第12話 シロ―――
シロの一言で、空気が凍てついた。いや、もちろん比喩表現だけども、少なくともコメント欄の流れも僕の顔の動きも一切なくなった。
『シロ🔧:イア様を見て、私も動かないとなって思って。優k
コメントが一瞬途切れ、
『シロ🔧:イア様を見て、私も動かないとなって思って。イア様と一緒にコラボしたいし』
その行動理念に、ようやく僕たちも息を吹き返す。やっぱりいつものシロだ。さっきのコメントは見間違いだろう。―――優希、って打ってた気がしないでもないけど。前世の僕の名前を知る人なんて僕しかいないだろうし、きっと見間違いか過剰反応だろう。
『シロ🔧:いやぁ、今までの慣れない口調も大変だった。どこかの誰かさんは姉妹百合しているし、そんな二人が生み出した存在を掲示板時代から捕捉されてるし、しかも今も見られているし』
『シロ🔧でも、そんなイアだからより愛おしく感じるというか...魂で繋がっているから、なおさらもっと楽しんでほしいというか』
『シロ🔧:だから、私をどんどん頼って。私に心を委ねて。他の誰も見ないくらいに愛して?』
文脈が崩壊したシロの文字列。僕はそれを見て―――
「―――それは、僕のことを愚弄しているの?」
静まり返ったコメント欄。元々静まり返っていたそのコメント欄は、僕の言葉によってさらに冷たく落ち込んでいた。
「なんで君のことを愛さなきゃいけないの?僕が愛せるのは自分だけ、ライバーは推すものなんだよ?君は何もわかっていない。いや、分かりきっているだけで本質はレンドと同じだよ。僕のことを愚弄して否定して精神の傷を抉って、それの何が楽しいの?」
コメント欄に映る文字は僕の目にはもはや届いていない。僕の心は固く閉ざされて、もう開くことはないだろう。
「―――せめて、最後に別れの言葉をあげるよ。『呪いは回帰し、邪神は滅ぶ。剣は即ち盾となり、怒り即ち力となる。望むのならば、僕は何度でも蘇る。』だから―――――――――」
―――そこで、配信は途切れている。
―――
電子世界のある場所で、ある電子生命体が絶望と恐慌に侵されていた。シロと名乗っていたその生命体は、かつて肉体があった時は佐々木依在という名前だった。彼女は、自らの踏み入れた地雷原に絶望していた。そして、地雷原の爆発によって目覚めてしまった、恐怖を司る神に恐慌していた。自らが踏み出したその地雷原は、自らにとっても危険だとわかっていた道。だが彼女は、踏み入れてしまった。そう、踏み入れてしまった。

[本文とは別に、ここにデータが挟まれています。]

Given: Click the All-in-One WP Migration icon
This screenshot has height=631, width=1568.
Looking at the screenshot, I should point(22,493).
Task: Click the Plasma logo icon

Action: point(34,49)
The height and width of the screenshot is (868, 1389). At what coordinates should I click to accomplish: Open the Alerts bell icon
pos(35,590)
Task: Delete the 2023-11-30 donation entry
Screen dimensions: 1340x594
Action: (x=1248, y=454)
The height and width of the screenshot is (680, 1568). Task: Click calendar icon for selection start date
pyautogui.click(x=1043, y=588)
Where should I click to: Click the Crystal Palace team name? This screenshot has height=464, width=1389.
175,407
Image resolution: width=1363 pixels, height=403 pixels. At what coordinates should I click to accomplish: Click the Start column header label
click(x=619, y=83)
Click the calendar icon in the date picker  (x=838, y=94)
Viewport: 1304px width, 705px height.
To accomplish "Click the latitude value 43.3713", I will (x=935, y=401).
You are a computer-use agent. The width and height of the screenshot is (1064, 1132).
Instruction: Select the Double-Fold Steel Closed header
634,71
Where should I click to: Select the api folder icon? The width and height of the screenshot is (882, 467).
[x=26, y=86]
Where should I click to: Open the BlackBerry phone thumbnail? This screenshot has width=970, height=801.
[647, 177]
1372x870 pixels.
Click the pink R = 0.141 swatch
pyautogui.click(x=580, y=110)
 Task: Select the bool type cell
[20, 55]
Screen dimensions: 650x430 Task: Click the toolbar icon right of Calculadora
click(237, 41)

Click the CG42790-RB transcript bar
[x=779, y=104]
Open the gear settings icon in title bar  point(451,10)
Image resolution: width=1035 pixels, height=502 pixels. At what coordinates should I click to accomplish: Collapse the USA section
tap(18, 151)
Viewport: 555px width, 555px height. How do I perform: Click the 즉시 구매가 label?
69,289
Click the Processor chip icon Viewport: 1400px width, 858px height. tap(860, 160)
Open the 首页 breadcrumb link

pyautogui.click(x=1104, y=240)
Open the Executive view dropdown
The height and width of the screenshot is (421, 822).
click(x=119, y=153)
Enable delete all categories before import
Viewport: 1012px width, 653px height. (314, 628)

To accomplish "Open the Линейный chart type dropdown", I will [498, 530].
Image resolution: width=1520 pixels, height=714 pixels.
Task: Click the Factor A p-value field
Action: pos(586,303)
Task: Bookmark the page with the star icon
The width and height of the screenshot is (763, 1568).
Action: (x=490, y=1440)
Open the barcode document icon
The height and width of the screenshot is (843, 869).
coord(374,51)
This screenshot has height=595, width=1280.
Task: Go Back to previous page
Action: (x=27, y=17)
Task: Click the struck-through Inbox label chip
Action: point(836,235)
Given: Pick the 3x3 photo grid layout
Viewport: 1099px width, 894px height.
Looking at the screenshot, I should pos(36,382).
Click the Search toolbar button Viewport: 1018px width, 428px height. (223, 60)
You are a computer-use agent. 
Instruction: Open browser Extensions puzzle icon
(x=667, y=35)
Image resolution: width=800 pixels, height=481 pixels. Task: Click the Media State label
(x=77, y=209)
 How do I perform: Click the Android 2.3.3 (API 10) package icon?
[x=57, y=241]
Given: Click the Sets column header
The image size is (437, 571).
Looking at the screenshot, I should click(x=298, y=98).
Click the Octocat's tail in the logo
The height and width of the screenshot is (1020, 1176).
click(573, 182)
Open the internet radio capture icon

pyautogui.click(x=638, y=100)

かつて崇めた邪神は消え、彼女がリンクしていた対象ともほぼ全ての事象で接触が不可能になっていた。稀に生存が観測できるが、シロと名乗っていた電子生命体はすでに持っていた能力の大半を失い、そして絶望の檻に閉じ込められていた。彼女が唯一できることといえば、それはかつて自らが壊した花園を―――ヴァーチャルライバーを再び生み出すことだけだった。
少女は、再び写真が甦る日を待つ。
―――
あるイラストレーターに、ライバーのイラスト担当の依頼が届いていた。事務所名とライバー名に苦笑しつつも、少女はすぐにそれを仕上げた。
邪神は滅び、何も映さぬ月が上り―――そして、月影に巨大な艦影が写ろうとしていた。